The majesty of dance lies in its ephemeral nature. It is a celebration of a current state of being – an effort to make visual the sensations of thought, feeling, memory, and time, through the exploration of the physical body, as it fleetingly passes from present to past.
Dance is often thought of as an interaction between the performer and the spectator what becomes of it when the work is translated through a lens? While the attempt can often flatten the movement, a skilled photographer can exploit his craft to enable the dance to take on a third life of perspective and volume within the frame. If you are one who has an eye pointed into the dance world, it is possible you have followed the work of choreographers such as Ohad Naharin, Pina Bausch, or Roy Assaf. So, it is possible you have seen a photo that sweeps you into their world.
There is nothing that can truly compare to seeing any of their evening length works in person. Through the images of Israeli-born photographer, Ascaf, the viewer is instantly transported into the life of the piece and a moment of movement transfixed in time. Originally born in Israel, Ascaf and his family moved to Mexico when he was just two years old.
20 years later, after his birthright trip to Israel where he experienced living in a Kibbutz and visiting the major cities of the region, he decided to move back to Israel.
There, he began his studies in industrial and graphic design. He always knew he had a stronger interest in the two-dimensional sphere. After one semester of photography, he knew the medium was for him. As the primary photographer for Batsheva dance company based in Tel Aviv, and having shot for many elite choreographers around the world, Ascaf’s images are often our first window into the world of the piece.
Whether it is a double-exposure, or a crystal image, his sense of timing and ability to translate the architecture and intention of a scene is impeccable. We sat down with him to learn how he merges the ephemeral with his lens.
Ascaf, where do you currently live?
I live in Jaffa. This is a small port city that is 4,000 years old. It is a place where Arabs, Christians, and Jews live together.
It’s not like the fantasy of coexistence, but there is coexistence which is the beautiful part of the city.
How did you find your way to dance photography?
During my last semester at school. I took a course in photography which inspired me to purchase an analog camera. Once I started to practice more, it confirmed I was not interested in industrial or graphic design. Many of my friends were dancers, so they became my raw material. I always wanted to shoot dance or dancers for my studies. So I was very lucky to have this circle of friends I could work with.
How did you become connected to the work of Batsheva and Ohad Naharin?
A few years ago, my wife Doron was the rehearsal manager of Batsheva. That gave me the opportunity to do two exhibitions for the company, like a student. Never could I have imagined that I would eventually become Batsheva’s photographer.
The chance to work in the theater and try to find the right moments of the dancers- every time is like a small adventure for me.
Dance photography requires a very specific sense of timing and understanding how a piece, or the body unfolds, what is your strategy for capturing movement?

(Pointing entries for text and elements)
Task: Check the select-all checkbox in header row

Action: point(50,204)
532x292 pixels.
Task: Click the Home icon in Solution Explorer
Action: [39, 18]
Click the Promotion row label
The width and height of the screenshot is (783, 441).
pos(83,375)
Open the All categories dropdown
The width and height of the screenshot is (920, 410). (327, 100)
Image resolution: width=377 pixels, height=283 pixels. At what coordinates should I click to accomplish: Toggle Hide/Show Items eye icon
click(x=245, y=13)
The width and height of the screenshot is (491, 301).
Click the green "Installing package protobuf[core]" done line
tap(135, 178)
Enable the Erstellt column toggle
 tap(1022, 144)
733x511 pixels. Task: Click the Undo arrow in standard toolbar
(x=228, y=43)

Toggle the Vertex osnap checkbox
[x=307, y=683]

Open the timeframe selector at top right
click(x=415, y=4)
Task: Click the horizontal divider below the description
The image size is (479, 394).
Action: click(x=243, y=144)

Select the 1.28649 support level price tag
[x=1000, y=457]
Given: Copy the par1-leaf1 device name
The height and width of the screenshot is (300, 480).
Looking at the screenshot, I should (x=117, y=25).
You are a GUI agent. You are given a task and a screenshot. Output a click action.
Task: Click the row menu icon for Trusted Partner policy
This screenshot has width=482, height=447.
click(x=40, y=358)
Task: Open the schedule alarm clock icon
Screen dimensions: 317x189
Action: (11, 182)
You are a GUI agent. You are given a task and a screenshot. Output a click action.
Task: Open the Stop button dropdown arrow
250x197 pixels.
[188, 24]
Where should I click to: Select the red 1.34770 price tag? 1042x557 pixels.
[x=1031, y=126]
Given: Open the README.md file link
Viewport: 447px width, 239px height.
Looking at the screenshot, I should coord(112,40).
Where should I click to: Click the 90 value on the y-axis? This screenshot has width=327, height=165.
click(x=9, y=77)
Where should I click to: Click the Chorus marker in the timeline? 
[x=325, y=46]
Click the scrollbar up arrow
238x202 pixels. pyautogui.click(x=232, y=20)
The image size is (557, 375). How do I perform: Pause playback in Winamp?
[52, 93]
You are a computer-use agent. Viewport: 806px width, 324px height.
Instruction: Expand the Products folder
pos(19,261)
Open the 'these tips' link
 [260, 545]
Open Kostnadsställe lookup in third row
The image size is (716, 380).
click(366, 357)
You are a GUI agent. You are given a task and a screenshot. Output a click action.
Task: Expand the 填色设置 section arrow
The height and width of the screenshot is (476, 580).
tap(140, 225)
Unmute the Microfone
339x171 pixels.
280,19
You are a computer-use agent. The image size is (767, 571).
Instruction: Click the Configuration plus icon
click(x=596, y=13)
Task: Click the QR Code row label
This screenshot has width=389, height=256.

[WHAT IS ASKED]
- A) In the interview with the dance photographer Ascaf, which city does he say he lives in?
- B) List every choreographer named in the interview with the dance photographer Ascaf.
- C) Extend the interview with the dance photographer Ascaf from where it stops.
None of the entries is needed for this work.

[ANSWERS TO THE EXERCISES]
- A) Jaffa

- B) Ohad Naharin, Pina Bausch, Roy Assaf

- C)
Often, I don’t get to see a piece many times. Perhaps a general rehearsal, a premiere, and one more time after that. With years of experience, I’ve cultivated some techniques with lighting and positioning myself on the stage which has helped. I like to shoot low. I can drop my body to the floor and see the continuity of the floor to the ceiling and provide a different perspective. But when I put my input and composition in the camera, sometimes it doesn’t fit the choreographer’s point of view, who may be sitting straight on.
There is a play between capturing the piece for the choreographer and the art of photography. Most of the time the choreographers tell me to do what I like, and they like how I find the images.
I really love double exposure photography, but it doesn’t always work with the choreographers.
In your dance photos and personal work, I see strong inspiration in finding nature or the “animal” within the human form, is this a motivation for you?
Nature inspires me, and I love to combine them.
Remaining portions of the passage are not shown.